The book was originally published in 1902 and tells the story of an African-American family living in the South and working as servants. Their lives are better than most of the people of their race during the time period after emancipation. All is well until the husband is falsely accused of stealing by a man he has served faithfully for thirty years. The story tells what happens to the family as a result of "the crime." It is well-written and powerful. Very powerful.

While I did not know about this novel before now, I was already a fan of Dunbar's poetry (Maya Angelou credits Dunbar's poetry as being one of her influences). I was introduced to a poem by Dunbar when I was in my first year of college. My literature professor gave us the poem without the title and without the author. We were given a blue book (notebook paper in a testing booklet) to write our own interpretation of the poem. Once we all gave our interpretation, our professor then told us about who wrote it and when it was written.

The poem had such an impact on me that I include it with my poetry lessons to my own students. I teach it in the same way it was taught to me. I allow the students to interpret it on their own before putting it in a time period and revealing the author. I also have the students make masks using character trait words to describe, in writing, what they show to the outside world on the outside of the mask and write words on the inside of the mask to describe how they really see themselves.
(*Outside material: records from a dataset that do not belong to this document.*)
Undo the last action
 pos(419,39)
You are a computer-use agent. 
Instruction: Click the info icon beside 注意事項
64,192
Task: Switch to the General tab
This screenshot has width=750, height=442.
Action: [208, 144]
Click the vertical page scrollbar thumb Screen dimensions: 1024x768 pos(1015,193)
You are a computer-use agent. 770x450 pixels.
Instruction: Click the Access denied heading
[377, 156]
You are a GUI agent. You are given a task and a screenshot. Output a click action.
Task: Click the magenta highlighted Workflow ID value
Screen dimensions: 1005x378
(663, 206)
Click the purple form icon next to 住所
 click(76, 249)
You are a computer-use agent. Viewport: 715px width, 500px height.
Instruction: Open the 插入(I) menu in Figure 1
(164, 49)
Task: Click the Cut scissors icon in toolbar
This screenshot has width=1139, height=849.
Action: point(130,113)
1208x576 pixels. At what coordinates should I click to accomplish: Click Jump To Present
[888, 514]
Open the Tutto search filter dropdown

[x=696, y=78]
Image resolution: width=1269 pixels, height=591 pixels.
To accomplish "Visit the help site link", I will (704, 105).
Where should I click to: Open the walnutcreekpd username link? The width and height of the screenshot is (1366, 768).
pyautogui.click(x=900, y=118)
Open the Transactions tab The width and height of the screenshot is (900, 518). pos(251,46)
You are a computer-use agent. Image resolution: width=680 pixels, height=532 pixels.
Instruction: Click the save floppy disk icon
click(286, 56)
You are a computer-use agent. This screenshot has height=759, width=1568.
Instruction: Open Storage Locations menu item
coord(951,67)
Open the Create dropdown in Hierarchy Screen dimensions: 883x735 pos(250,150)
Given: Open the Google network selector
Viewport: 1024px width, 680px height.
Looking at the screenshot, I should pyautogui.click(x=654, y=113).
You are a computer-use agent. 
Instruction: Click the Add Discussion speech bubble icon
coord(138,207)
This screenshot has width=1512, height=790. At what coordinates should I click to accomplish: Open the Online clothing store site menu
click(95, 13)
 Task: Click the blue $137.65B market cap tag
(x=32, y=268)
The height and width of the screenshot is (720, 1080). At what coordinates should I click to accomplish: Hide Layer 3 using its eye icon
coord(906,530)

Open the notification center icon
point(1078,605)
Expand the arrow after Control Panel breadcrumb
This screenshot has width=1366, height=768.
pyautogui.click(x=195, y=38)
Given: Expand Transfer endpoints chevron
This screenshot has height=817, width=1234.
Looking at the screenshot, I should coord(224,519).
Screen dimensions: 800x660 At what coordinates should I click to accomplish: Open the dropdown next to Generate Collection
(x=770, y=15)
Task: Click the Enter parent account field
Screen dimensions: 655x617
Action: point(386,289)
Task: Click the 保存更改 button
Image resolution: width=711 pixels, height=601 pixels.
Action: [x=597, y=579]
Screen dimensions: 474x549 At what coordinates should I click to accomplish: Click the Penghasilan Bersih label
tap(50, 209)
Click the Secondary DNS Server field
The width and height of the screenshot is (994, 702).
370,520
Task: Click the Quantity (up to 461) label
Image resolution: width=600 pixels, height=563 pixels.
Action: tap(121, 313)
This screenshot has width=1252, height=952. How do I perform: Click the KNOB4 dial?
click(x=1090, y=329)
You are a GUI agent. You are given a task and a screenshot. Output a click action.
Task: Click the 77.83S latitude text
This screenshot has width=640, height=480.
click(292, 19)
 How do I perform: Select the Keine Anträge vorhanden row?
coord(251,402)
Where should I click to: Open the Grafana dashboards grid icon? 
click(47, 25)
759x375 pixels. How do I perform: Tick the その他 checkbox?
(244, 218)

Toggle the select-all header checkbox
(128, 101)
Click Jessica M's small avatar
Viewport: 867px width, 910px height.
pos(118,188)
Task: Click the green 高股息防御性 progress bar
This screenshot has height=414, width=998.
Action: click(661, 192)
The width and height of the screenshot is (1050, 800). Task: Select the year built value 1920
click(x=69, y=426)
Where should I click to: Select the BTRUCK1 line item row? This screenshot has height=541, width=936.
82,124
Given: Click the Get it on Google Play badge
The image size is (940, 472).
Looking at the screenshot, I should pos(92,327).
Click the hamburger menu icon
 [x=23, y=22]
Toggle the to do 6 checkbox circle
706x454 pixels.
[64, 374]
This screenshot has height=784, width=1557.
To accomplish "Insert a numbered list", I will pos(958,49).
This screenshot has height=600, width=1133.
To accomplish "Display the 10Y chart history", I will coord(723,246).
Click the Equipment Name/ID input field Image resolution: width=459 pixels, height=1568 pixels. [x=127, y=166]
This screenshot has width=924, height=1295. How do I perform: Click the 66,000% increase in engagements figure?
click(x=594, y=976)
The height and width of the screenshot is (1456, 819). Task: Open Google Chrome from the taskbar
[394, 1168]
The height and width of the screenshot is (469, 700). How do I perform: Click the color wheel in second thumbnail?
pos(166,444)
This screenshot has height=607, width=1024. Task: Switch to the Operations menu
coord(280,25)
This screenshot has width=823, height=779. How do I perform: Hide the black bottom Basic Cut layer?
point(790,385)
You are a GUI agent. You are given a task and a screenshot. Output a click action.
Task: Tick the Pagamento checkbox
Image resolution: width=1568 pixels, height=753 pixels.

It's a good lesson...for us all.



We Wear the Mask 

We wear the mask that grins and lies,
It hides our cheeks and shades our eyes, -
The debt we pay to human guile;
With torn and bleeding hearts we smile,
and mouth with myriad subtleties.

Why should the world be over-wise,
In counting all our tears and sighs?
Nay, let them only see us, while
     We wear the mask.

We smile, but, O great Christ, our cries
To thee from tortured souls arise.
We sing, but oh the clay is vile
Beneath our feet, and long the mile;
But let the world dream otherwise,
     We wear the mask!

~ Paul Laurence Dunbar (1872 - 1906)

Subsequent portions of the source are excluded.